Damit vergleichen sie aber den festgestellten Sachverhalt nicht mit dem vom Erstgericht darauf angewendeten, im Tatzeitpunkt und zur Zeit der Urteilsfällung geltenden Strafgesetz, weshalb die Nichtigkeitsbeschwerde insoweit nicht gesetzmäßig ausgeführt ist (vgl 15 Os 102, 104/92; 15 Os 157/92).

Soweit in der Rechtsrüge jedoch ein - auch nach der nunmehrigen Rechtslage möglicher - strafbefreiender Rücktritt vom Versuch reklamiert wird, geht die Beschwerde prozeßordnungswidrig nicht vom (gesamten) im Urteil festgestellten Sachverhalt aus, sondern läßt einerseits die Feststellung der - nicht von der Vorstellung des Angeklagten umfaßten - Flucht des Tatopfers aus der Toilette in das Gastlokal außer acht, die eine Vollendung der Tat hinderte, andrerseits führt sie ein nicht festgestelltes Tatsachenelement ein, indem sie eine so weitgehende Unterlegenheit des Opfers in den Raum stellt, angesichts der "nicht ernsthaft behauptet werden" könne, der Widerstand sei "nicht überwindlich" (gemeint wohl: unüberwindlich) gewesen.

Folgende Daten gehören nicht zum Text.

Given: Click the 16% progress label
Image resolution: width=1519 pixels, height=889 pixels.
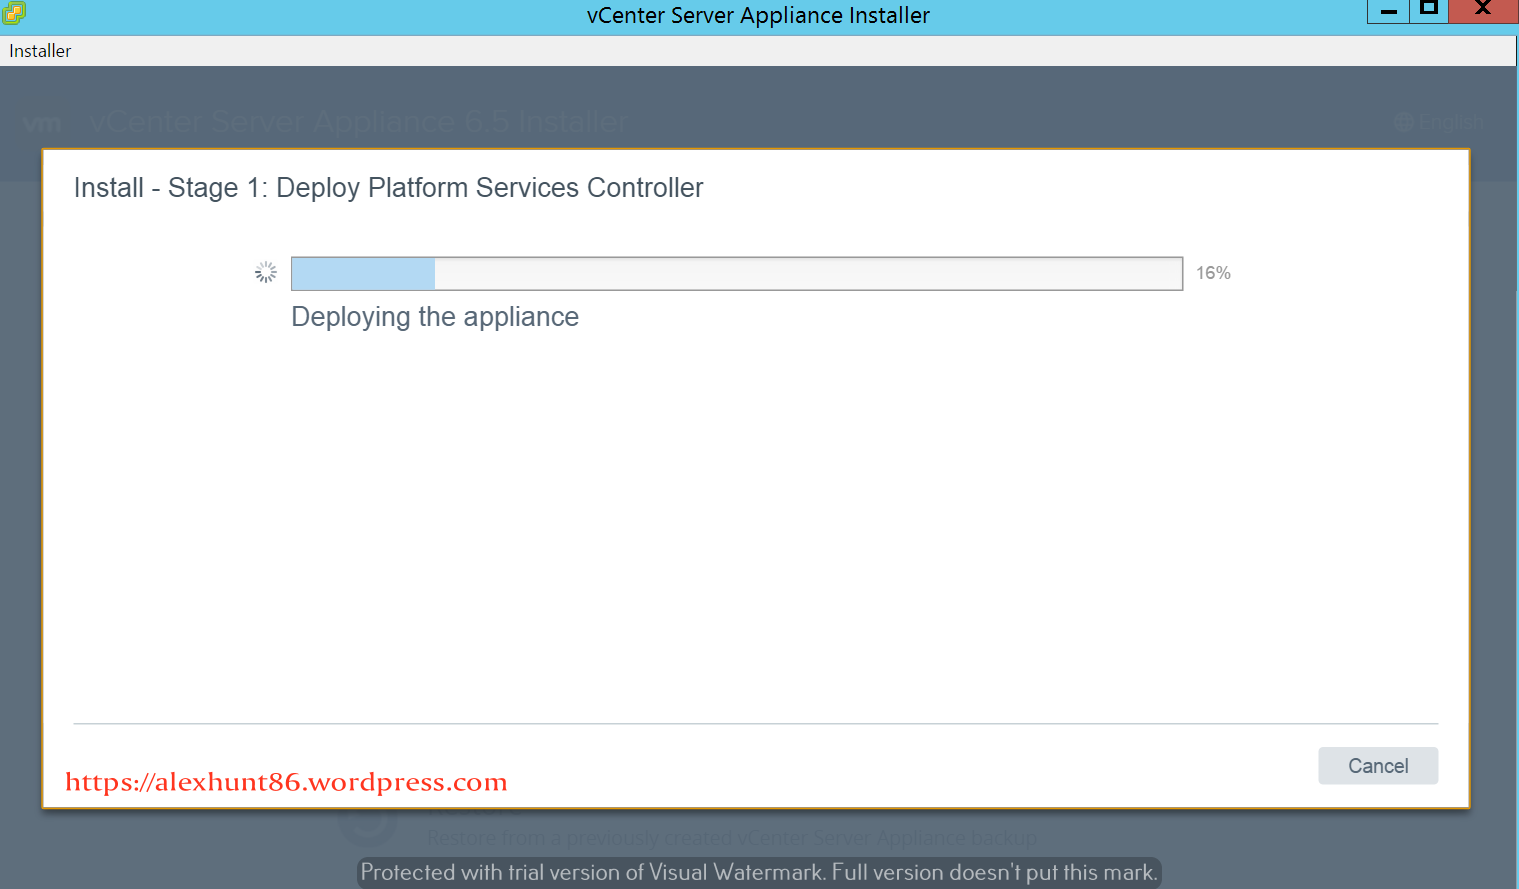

Nur am Rande sei in diesem Zusammenhang angemerkt, daß auch ein nicht unüberwindlicher Widerstand des Opfers bereits die Annahme eines freiwilligen Rücktrittes vom Versuch hindert (Leukauf/Steininger aaO § 16 RN 3; aM Pallin aaO § 201 Rz 24 unter Berufung auf eine Anmerkung in Mayerhofer/Rieder StGB1 zu § 16 E 11, die die genannten Autoren indes in den Folgeauflagen - StGB2 § 16 E 20, zuletzt StGB4 § 16 E 20 - nicht aufrechterhalten haben).

Aus den angeführten Gründen war daher die Nichtigkeitsbeschwerde gemäß § 285 d Abs 1 Z 1 iVm § 285 a Z 2 StPO schon bei einer nichtöffentlichen Beratung zurückzuweisen.

In gleicher Weise war mit der "Berufung wegen des Ausspruches über die Schuld" zu verfahren, weil ein derartiges Rechtsmittel gegen kollegialgerichtliche Urteile in den Prozeßgesetzen nicht vorgesehen ist (§§ 283 Abs 1, 294 Abs 4, 296 Abs 2 StPO).

Die Entscheidung über die Berufung (wegen des Ausspruches über die Strafe) fällt sonach in die Kompetenz des Oberlandesgerichtes Linz (§ 285 i StPO).